▶ **Work task**
List every person named in the account of the Bassa de Fonteta tomb below.

(Extract to read begins)

La Bassa de Fonteta (Forellac - Baix Empordà)

The Montbolo pot from the Bassa de Fonteta tomb (Forallac)

On 1 July 1981 Albert Garcia, a resident of Celrà, informed the Girona Regional Government’s Archaeological Investigation Service that what looked like a prehistoric pottery vessel and human bones could be seen on the edge of a clay extraction pond near the village of Fonteta (Forallac). Enriqueta Pons, an archaeologist working for the aforementioned service, asked Júlia Chinchilla and me to go and take a look.

When we got there we found that on the edge of the pond there was indeed a vessel broken in the middle and at the bottom of a possible tomb that took advantage of a natural crack in the local calcareous rock. We immediately began an excavation that lasted for three days. We began at the top so as not to damage what remained of the grave, half of which had slipped into the pond. We thought it was probably an atypical burial in the tradition of individual Middle Neolithic pit tombs in Catalonia.

Preserved at the bottom of the tomb were a few leg bones and two teeth from a single individual. We could not tell the gender or stature of the deceased, nor in what position they had been buried. The pot was resting on a flat slab right at the bottom between the skeleton’s legs. Beneath it was a sandstone mortar pestle and a limestone mill pestle.

(Extract to read ends)
(The data begins)

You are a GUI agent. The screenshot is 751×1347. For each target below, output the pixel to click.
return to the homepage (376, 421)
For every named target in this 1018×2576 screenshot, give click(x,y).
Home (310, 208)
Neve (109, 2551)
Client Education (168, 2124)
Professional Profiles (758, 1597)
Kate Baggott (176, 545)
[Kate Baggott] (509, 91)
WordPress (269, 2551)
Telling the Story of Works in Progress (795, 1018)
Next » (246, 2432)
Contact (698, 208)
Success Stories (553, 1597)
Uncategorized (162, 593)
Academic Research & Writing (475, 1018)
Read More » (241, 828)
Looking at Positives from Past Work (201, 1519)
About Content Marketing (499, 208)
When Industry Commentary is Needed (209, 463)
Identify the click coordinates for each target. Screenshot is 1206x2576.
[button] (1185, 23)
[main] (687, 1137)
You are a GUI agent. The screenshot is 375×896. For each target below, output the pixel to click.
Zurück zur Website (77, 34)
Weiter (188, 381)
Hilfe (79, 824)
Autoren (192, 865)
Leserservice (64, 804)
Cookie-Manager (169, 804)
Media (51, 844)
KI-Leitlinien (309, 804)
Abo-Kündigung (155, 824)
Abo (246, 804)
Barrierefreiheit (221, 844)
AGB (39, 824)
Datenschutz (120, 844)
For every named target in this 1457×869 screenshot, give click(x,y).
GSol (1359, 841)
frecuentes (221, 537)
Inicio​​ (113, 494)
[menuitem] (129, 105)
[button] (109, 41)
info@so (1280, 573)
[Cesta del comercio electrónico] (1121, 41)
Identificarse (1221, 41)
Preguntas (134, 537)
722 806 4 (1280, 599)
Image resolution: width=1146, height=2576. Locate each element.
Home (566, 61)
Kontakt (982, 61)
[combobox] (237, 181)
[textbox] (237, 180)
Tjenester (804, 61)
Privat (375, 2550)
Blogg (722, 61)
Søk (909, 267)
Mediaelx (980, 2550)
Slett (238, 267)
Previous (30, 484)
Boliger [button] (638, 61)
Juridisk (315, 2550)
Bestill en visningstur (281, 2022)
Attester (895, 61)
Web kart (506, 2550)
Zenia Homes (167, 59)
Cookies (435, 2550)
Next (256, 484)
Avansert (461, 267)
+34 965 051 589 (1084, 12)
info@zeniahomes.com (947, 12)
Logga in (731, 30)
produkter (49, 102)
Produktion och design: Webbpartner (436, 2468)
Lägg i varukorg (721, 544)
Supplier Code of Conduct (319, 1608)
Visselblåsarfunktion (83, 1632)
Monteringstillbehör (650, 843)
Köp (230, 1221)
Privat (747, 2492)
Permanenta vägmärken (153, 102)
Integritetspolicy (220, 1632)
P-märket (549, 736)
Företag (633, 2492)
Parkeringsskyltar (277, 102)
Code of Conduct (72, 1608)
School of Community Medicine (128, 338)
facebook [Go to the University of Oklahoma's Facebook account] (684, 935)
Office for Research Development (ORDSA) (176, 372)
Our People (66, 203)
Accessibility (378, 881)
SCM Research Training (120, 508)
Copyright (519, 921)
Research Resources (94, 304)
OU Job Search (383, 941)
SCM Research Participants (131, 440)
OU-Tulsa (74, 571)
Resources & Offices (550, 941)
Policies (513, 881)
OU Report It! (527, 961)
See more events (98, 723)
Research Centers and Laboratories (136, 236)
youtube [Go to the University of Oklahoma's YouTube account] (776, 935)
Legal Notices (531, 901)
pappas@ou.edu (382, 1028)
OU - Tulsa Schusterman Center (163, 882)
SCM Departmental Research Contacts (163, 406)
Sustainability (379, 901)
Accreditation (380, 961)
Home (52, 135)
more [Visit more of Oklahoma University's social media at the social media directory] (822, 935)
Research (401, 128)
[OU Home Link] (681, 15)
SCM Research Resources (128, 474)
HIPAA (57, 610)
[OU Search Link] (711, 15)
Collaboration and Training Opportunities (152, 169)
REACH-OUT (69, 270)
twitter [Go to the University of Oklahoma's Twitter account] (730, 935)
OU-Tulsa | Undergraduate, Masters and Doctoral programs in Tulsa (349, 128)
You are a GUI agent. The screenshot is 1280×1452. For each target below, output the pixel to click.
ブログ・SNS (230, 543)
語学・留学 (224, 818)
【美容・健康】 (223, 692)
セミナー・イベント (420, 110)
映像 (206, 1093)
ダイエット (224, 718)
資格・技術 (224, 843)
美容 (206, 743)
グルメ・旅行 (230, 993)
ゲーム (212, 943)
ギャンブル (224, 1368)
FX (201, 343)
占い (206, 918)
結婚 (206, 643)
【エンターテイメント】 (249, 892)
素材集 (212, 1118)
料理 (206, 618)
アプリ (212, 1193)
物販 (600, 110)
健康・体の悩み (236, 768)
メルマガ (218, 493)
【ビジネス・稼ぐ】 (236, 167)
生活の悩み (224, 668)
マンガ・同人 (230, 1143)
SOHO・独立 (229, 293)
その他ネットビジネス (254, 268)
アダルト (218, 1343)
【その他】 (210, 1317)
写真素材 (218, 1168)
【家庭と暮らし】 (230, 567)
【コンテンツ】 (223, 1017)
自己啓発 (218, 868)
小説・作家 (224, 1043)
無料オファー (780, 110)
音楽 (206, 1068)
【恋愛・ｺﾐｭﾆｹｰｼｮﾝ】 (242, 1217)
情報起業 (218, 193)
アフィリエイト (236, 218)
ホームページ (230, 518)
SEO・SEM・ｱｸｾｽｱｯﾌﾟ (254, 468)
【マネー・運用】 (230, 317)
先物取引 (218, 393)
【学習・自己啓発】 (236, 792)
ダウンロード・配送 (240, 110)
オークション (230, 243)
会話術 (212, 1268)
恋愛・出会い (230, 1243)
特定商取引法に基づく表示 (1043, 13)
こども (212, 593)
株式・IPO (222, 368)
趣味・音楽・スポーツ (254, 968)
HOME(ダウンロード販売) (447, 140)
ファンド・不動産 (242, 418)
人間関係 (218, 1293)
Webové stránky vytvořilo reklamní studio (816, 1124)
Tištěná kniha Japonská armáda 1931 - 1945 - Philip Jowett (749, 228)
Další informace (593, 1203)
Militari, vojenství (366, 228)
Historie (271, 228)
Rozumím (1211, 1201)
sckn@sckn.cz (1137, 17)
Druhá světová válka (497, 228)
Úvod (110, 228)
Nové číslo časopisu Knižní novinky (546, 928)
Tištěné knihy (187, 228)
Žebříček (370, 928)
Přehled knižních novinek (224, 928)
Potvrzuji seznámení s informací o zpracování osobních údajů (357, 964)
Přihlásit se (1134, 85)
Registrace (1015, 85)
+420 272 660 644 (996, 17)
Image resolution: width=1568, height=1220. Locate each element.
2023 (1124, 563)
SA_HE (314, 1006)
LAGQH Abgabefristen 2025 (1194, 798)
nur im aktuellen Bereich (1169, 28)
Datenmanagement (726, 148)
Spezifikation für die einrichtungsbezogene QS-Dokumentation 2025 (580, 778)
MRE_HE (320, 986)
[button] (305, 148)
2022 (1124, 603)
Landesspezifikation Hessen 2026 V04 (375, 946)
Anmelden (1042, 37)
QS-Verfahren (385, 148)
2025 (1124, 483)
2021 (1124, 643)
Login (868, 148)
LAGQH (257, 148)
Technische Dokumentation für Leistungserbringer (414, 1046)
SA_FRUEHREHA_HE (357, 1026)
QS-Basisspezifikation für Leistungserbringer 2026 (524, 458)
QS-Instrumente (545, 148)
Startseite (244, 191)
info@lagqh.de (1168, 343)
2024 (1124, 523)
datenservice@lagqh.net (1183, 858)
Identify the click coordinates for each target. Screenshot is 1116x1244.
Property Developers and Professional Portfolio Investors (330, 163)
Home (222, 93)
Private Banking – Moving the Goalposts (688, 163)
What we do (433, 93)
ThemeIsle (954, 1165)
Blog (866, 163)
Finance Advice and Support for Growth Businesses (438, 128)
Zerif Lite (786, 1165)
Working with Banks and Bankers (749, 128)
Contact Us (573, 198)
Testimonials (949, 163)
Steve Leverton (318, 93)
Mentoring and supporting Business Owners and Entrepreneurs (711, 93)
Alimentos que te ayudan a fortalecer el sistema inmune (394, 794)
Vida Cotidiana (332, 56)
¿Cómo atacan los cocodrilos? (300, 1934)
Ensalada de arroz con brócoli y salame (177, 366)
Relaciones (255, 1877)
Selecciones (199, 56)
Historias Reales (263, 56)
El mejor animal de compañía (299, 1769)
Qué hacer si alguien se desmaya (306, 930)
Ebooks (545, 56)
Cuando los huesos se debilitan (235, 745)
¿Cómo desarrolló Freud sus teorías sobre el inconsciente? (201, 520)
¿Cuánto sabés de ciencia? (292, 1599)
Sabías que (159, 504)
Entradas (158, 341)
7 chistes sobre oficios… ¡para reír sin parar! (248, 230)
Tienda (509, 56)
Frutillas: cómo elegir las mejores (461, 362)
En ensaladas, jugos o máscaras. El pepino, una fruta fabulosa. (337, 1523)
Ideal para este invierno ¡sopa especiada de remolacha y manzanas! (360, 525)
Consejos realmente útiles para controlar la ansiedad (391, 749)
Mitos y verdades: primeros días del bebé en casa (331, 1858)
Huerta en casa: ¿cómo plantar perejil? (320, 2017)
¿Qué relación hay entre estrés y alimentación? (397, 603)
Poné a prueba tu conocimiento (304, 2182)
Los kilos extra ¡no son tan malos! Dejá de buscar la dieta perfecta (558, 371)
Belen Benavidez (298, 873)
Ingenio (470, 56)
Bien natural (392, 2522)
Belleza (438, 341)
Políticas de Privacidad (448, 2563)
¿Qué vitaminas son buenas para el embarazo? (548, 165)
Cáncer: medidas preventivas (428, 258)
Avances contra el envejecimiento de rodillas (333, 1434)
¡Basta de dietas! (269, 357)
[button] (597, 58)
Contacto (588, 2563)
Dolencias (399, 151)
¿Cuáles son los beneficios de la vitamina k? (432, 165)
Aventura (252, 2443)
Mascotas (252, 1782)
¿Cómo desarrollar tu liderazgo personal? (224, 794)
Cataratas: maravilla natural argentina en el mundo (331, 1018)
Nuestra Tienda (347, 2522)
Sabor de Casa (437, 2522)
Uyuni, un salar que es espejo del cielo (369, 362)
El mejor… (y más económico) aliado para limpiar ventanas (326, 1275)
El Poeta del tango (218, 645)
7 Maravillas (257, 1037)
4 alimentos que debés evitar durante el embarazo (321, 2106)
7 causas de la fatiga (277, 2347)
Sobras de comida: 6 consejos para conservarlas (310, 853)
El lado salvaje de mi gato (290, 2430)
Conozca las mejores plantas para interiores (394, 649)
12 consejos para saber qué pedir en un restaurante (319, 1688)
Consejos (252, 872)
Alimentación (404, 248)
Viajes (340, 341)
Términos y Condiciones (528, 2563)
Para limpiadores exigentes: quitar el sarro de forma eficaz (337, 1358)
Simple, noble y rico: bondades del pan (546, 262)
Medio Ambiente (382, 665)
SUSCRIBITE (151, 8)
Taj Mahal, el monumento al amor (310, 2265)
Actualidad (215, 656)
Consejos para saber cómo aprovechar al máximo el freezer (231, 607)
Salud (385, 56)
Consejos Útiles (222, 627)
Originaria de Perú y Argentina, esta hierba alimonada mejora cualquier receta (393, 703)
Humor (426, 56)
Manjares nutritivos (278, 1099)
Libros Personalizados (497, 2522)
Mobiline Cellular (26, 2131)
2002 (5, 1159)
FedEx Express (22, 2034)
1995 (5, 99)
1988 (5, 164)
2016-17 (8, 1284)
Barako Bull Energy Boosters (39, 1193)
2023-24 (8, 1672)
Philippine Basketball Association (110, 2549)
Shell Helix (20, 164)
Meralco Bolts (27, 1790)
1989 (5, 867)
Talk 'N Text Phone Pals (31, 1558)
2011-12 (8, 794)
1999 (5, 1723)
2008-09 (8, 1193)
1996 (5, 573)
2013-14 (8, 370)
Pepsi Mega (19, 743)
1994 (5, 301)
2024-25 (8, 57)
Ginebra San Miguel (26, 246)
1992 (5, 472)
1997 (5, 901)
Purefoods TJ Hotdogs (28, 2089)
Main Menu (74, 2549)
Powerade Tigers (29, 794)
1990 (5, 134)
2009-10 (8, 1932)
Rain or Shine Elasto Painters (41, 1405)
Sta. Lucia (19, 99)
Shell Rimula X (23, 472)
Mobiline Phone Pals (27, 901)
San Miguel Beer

(The data ends)

▶ **Answer box**
Albert Garcia
Enriqueta Pons
Júlia Chinchilla